DOCUMENT EXTRACT: Begin
Sunday, July 13, 2014

Could Be a "Bones" Episode

Bones is a TV story where you have a bunch of scientists working at the Smithsonian trying to solve murders on bodies that have been pretty much been reduced to some mush and bones.
From Wisconsin comes a case where it could be a real Bones episode.
From jsonline, Milwaukee: 
A new analysis by the Smithsonian Museum Conservation Institute of the remains of a teenage boy found in Rock County in 1995 have raised hopes of investigators who have been trying to identify him for 20 years.
Results of what's called Stable Isotope Analysis (SIA) on a section of femur show the boy most likely grew up in Wisconsin, Michigan or Minnesota, according to Rock County Deputy Coroner Jack Friess.
"This allows us to look more closely at missing persons from the Midwest, from around here, and more easily rule out teens that went missing from the coasts, for instance," Friess says.
The mostly skeletal remains of the boy were found on the banks of Turtle Creek near Clinton, prompting investigators to name him "John Clinton Doe."
"We tested some tissue and hair at the time but that didn't take us anywhere," says acting Rock County coroner Lou Smit.
DOCUMENT EXTRACT: End
STUDY MATERIAL: Begin
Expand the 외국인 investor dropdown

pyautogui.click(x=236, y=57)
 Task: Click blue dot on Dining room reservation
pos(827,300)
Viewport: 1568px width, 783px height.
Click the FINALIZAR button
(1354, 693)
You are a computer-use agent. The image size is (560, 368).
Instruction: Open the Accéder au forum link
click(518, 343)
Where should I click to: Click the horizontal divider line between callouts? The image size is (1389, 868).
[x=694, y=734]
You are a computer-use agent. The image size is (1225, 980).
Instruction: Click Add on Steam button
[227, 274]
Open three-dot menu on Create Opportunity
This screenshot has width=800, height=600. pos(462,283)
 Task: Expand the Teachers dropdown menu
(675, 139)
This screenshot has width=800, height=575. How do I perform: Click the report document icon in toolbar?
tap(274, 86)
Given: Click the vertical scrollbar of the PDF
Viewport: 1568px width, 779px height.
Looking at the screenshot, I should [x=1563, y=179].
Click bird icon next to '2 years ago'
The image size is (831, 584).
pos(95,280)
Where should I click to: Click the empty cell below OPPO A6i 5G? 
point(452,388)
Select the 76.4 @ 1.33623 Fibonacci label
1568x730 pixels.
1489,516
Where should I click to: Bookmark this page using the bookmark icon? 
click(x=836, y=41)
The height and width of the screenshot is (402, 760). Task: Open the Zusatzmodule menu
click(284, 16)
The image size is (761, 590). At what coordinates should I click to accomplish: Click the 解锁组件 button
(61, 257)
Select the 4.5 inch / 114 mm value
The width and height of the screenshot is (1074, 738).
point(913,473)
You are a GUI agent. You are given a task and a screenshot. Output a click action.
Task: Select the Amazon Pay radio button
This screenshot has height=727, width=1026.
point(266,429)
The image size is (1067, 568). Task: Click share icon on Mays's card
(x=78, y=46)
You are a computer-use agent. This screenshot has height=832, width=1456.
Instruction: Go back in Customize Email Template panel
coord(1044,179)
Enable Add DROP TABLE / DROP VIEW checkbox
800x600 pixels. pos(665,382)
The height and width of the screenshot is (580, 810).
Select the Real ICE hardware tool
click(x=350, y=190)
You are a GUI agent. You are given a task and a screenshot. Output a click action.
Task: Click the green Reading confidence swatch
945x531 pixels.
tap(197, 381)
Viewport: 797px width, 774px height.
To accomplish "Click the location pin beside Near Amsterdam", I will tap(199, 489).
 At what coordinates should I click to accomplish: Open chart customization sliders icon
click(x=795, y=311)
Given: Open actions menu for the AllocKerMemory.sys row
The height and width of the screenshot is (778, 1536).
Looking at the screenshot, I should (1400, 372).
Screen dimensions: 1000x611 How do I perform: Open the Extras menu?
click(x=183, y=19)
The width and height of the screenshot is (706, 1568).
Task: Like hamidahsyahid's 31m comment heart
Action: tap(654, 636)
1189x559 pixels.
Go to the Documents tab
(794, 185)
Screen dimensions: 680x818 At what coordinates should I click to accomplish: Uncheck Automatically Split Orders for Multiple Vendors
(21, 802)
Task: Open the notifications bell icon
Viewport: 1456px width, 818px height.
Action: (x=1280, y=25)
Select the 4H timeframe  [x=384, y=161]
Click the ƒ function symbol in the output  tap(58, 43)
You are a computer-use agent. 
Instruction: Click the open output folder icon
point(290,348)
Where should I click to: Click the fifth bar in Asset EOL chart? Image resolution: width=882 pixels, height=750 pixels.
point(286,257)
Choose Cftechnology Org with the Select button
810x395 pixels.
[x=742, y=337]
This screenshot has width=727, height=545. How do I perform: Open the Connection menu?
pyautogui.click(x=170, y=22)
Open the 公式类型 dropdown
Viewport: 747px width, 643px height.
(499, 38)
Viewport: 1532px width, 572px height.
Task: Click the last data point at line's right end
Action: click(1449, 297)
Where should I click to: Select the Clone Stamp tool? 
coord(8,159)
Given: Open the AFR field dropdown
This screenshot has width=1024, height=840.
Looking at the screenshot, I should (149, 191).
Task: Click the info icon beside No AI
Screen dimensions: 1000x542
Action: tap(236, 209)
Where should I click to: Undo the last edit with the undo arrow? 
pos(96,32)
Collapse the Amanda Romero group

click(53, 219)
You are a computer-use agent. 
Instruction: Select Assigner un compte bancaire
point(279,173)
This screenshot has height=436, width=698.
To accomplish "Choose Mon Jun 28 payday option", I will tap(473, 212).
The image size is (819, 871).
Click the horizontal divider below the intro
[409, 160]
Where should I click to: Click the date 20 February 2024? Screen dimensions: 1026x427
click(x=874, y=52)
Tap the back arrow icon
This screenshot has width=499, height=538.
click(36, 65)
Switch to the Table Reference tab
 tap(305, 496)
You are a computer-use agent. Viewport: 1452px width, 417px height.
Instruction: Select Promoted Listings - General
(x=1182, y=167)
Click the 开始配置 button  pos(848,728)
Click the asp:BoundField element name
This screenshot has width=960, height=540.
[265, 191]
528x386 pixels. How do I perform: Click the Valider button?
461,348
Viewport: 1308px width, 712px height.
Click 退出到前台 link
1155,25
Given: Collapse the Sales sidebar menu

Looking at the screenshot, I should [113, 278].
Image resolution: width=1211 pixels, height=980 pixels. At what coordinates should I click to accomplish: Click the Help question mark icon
STUDY MATERIAL: End
> [WHAT IS REQUIRED]: Continue the post about the unidentified boy's remains found in Rock County, picking up right after its last sentence.

> [OUTPUT OF THE TASK]:
Investigators were able to determine the remains were that of a male between the ages of 15 and 18, and that he had probably died in 1994. But subsequent DNA tests were inconclusive.
The remains were buried but exhumed for a second autopsy in 2009, but a cause of death has never been determined, Smit says.
Friess has been on the case as a volunteer for the last year and helped coordinate arrangements with the Smithsonian Museum Conservation Institute for the testing. Oxygen, nitrogen and carbon were then extracted from the bone sample to develop an isotope "profile."
The isotope makeup of oxygen atoms in the teen's bones, which revealed what he ate and drank while growing up, was compared to the oxygen isotope profiles of water from around the U.S.
Hopefully, they will be able to identify the poor lad and hopefully find a cause of death.
Science sure has come along way, that is for certain.